The International Space Station – or at least its Russian segment – will continue to expand, too. The Russian ISS segment now includes five modules: The Zvezda service module, the Zarya functional cargo block (which is officially American, because it was paid for with American money), the Pirs docking compartment, the Poisk mini-research module, and the Rassvet mini-research module.

According to an official announcement by the Khrunichev Center, its specialist staff completed the assembly of the Nauka multipurpose laboratory module (MLM) in mid-December and sent it to RKK Energiya for further testing. A Proton rocket carrier could put this module into orbit in March 2014. The module’s weight at launch will be 20.3 tons, and it will carry up to three tons of research equipment.

The Nauka module is expected to dock with Zvezda’s docking compartment and will carry and operate research equipment and the European Robotic Arm (ERA), store cargo, perform certain life-support functions, navigate the ISS using engines mounted on its pressurized mating adapter, lend its docking compartment to cargo ships and research modules, and transmit fuel from the Progress cargo ship to the Zvezda service module.

A special airlock installed at MLM and ERA side ports can be used to haul equipment and materials from the station’s pressurized compartment onto its surface, without the need for spacewalking. The Nauka module will also be fitted with toilet facilities and three workstations for cosmonauts.

Besides the new research modules for the ISS, Roscosmos has announced a tender to develop a scientific and energy module (NEM-1). According to the technical brief, the module’s service life should be at least 17 years: two years in storage and preparation for launch, and 15 years in operation as part of the Russian segment of the ISS.

The module’s solar arrays should generate at least 18 kilowatts of electricity a year, on average, at the start of its operation. The NEM-1 module will host universal racks for medical equipment, exercise equipment, and means of prevention of adverse space-flight factors, as well as other devices and apparatuses.

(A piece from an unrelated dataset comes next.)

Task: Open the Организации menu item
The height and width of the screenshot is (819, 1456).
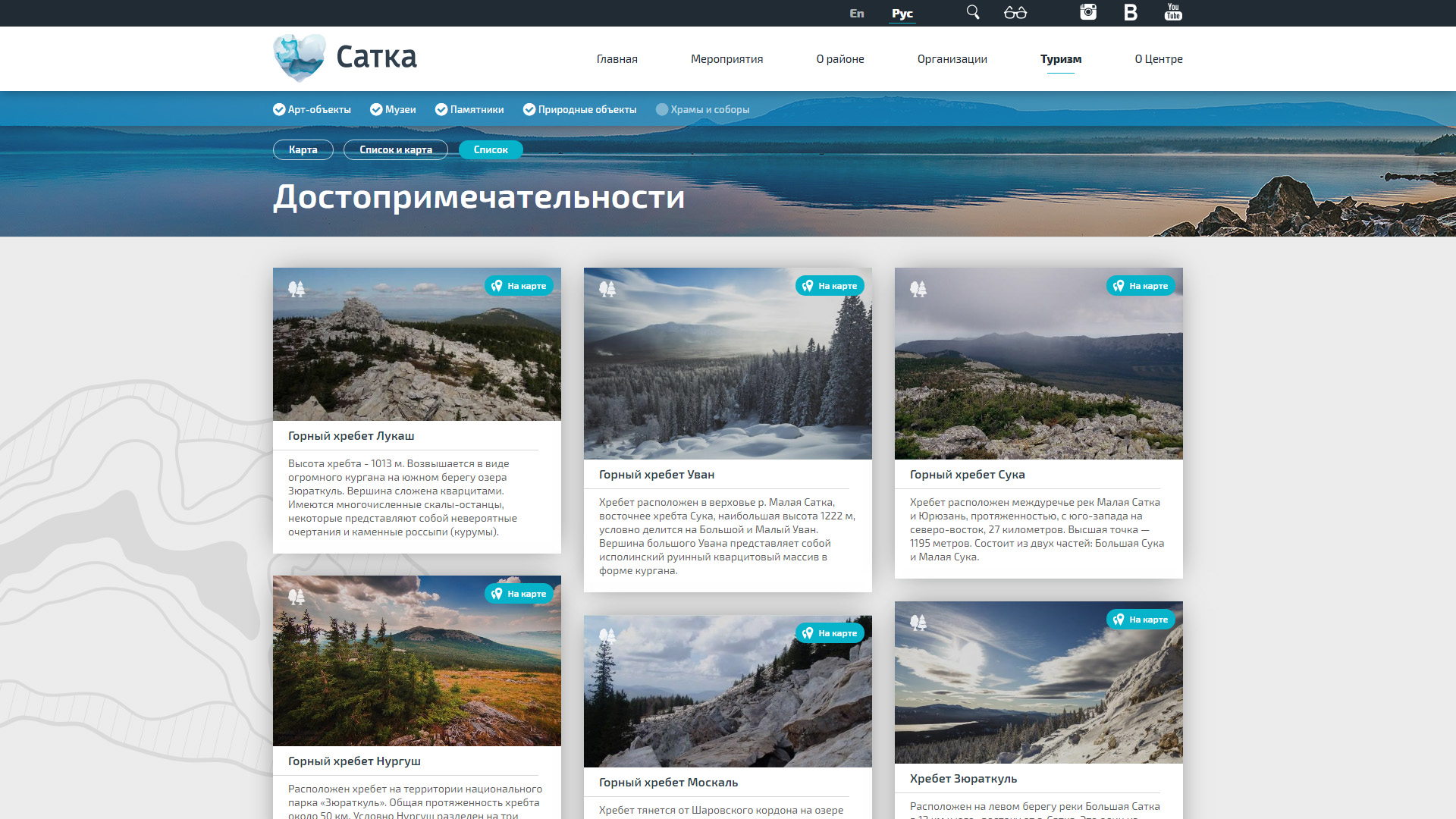Action: (x=952, y=59)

Alongside this, Russia may also build an orbital station of its own. According to a statement by Roscosmos head Vladimir Popovkin at the Farnborough International Airshow 2012, Russia is developing several new ISS modules to be used as building blocks for a new generation of manned stations. “If we don’t find further areas for international cooperation, those modules could be used separately as a Russian station,” said Popovkin.

The Roscosmos head added that the countries cooperating on the ISS, based on Russia’s recommendation, have set up a task force that will decide the fate of the station and determine the timing for its decommissioning. Based on preliminary negotiations, the ISS program partner countries intend to extend its operation to 2020. After that, the station could be de-orbited and sea-ditched.

“Open-ended discussions are ongoing,” Popovkin said. “Ideas include the creation of smaller stations to perform specific tasks on the Earth’s orbit, and an international station to be located in the equilibrium points between the moon and the Earth, or behind the dark side of the moon.”